Additionally, the Italian prime minister is vehemently opposed to so-called “pink quotas” which require Italian companies to hire women to fill a certain number of positions. While the opposition to qualifying someone based on their gender seems reasonable in principle, the intention behind plans such as pink quotas is to enact restorative justice for groups who have been historically underrepresented in positions of power. Since the enactment of pink quotas in Italy, the number of women serving on corporate boards has risen from 6% to around 38%. These pink quotas have begun a beneficial cycle of incorporating women into high level positions in the corporate world, but this cycle has not yet been completed. Eliminating pink quotas before their goal is fully realized will undoubtedly have a negative impact. Meloni’s attempt to combat inequality by denying its existence is an approach that is likely to do more harm than good. Looking beyond her gender identity allows us to see this leader for what she is: a conservative populist capitalizing on fear and xenophobia to rise to power. 

Before the recent election, many Italians expressed concern about increased immigration and the cost of living. Meloni, like many of her international counterparts, has credited her country’s economic problems to immigrants, creating a scapegoat for impoverished citizens to direct their frustrations towards. Her political platform is strongly tied to her plan for cracking down on immigration, which includes a sea blockade and curbs on charity rescue ships. 

Under Meloni’s leadership, the Brothers of Italy have used religion as a justification to oppose same-sex couple adoption in favor of “the traditional family.” Her positions on abortion, non-European immigration and LGBTQ+ rights have earned Meloni the label of “far-right nationalist” and have incited fear in many who believe that this election highlights the worldwide shift towards an alarming new embrace of xenophobia. 

Beginning with Donald Trump’s election in 2016, there has been a worrying uptick in right-wing populism worldwide.
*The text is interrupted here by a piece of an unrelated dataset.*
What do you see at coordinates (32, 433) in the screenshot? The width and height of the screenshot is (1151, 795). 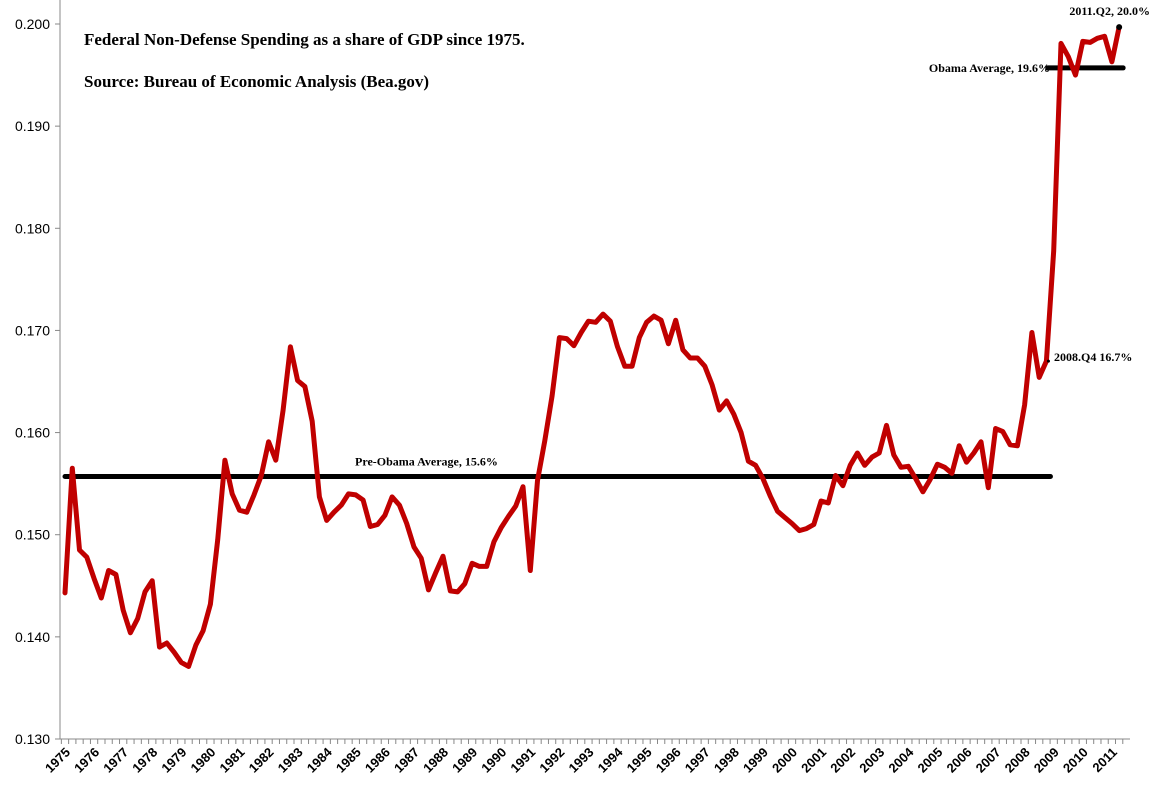 I see `y-tick-label: 0.160` at bounding box center [32, 433].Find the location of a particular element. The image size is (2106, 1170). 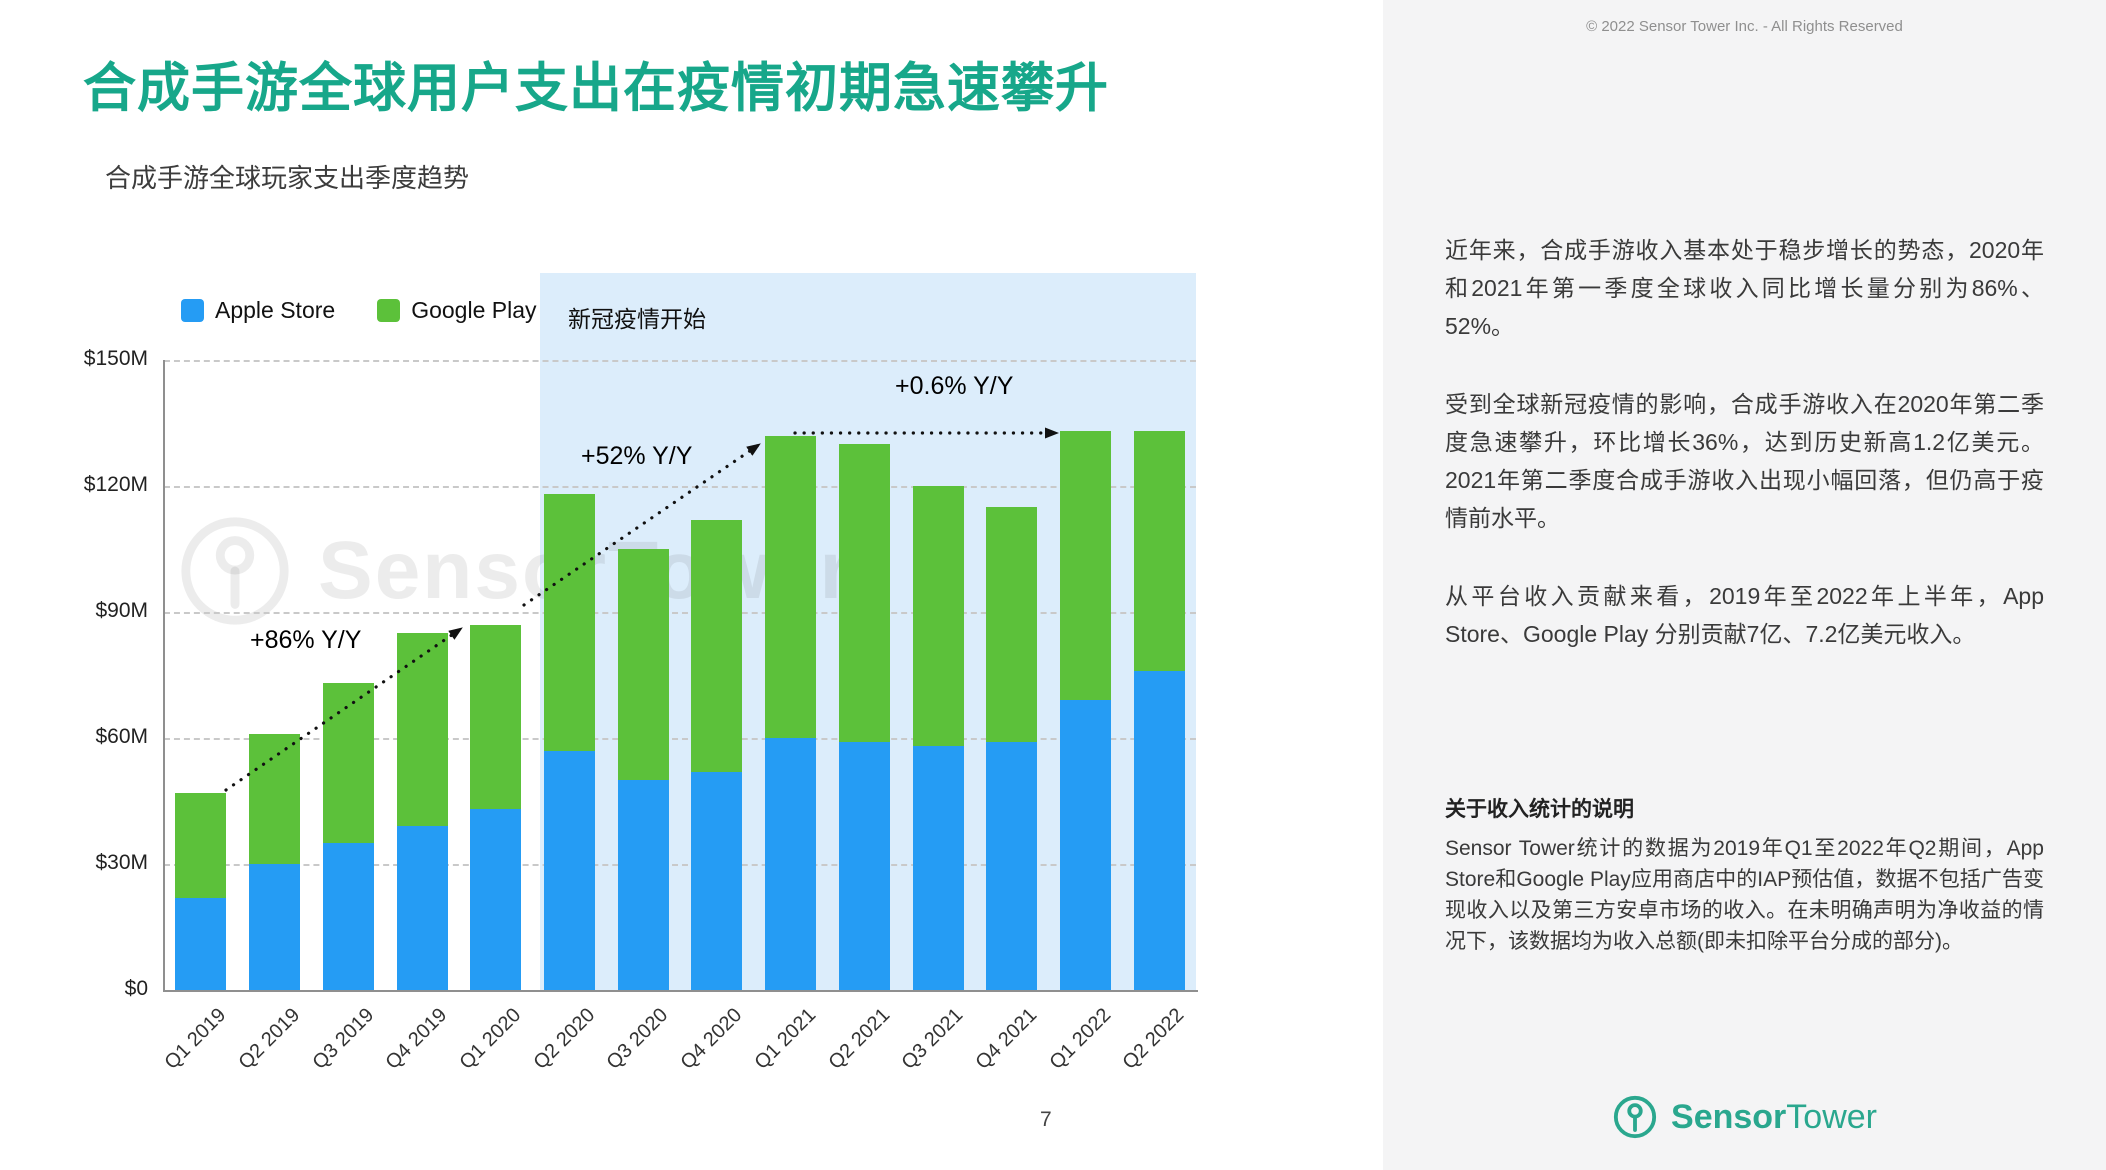

bar-q1-2019: Q1 2019 is located at coordinates (200, 717).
Although Trump’s confusing economic policies were not entirely classic right-wing policies, his populist rhetoric and social views certainly were. This right-wing populist rhetoric has subsequently been adopted with much success in countries such as Brazil with Jair Bolsonaro, in France with Marine Le Pen and in Sweden with the extremist Sweden Democrats party. 

Meloni’s rhetoric fits within the pattern of these other leaders. In response, it is essential that centrist parties in Italy join in agreement with the center-left Democratic Party to provide a voice against the very real threat of Meloni’s right wing coalition. The Democratic Party has recently had alliances fall apart with the centrist Azione party, the far-left Sinistra party and Verdi, Italy’s Green Party. These parties need to understand that incendiary rhetoric leads to fire, and that parties such as the Brothers of Italy cannot be easily controlled. 

Italian political parties should take example from a recent crisis in Germany. In 2020, the centrist Christian Democratic Union in the state of Thuringia made an alliance with the far-right Alternative for Germany party, against the CDU’s unwritten rules. Due to backlash from this alliance, the leader of the CDU resigned, and former PM Angela Merkel called the alliance “unforgivable.” This must always be the attitude of centrist parties when allying with the extreme; such a move must be regarded as incredibly perilous. 

It is hard to imagine that this global rightward shift will not continue. The most immediate opportunity to prevent this shift is the 2022 United States midterm election, where we could potentially see the election of far rightelection-denying candidates. In total, 200 candidates running in the November midterm elections have definitively denied the results of the 2020 election. Voters in the United States during this election will have a large say in whether the country chooses to embrace or reject extremist policies — and the election of Giorgia Meloni does not inspire hope.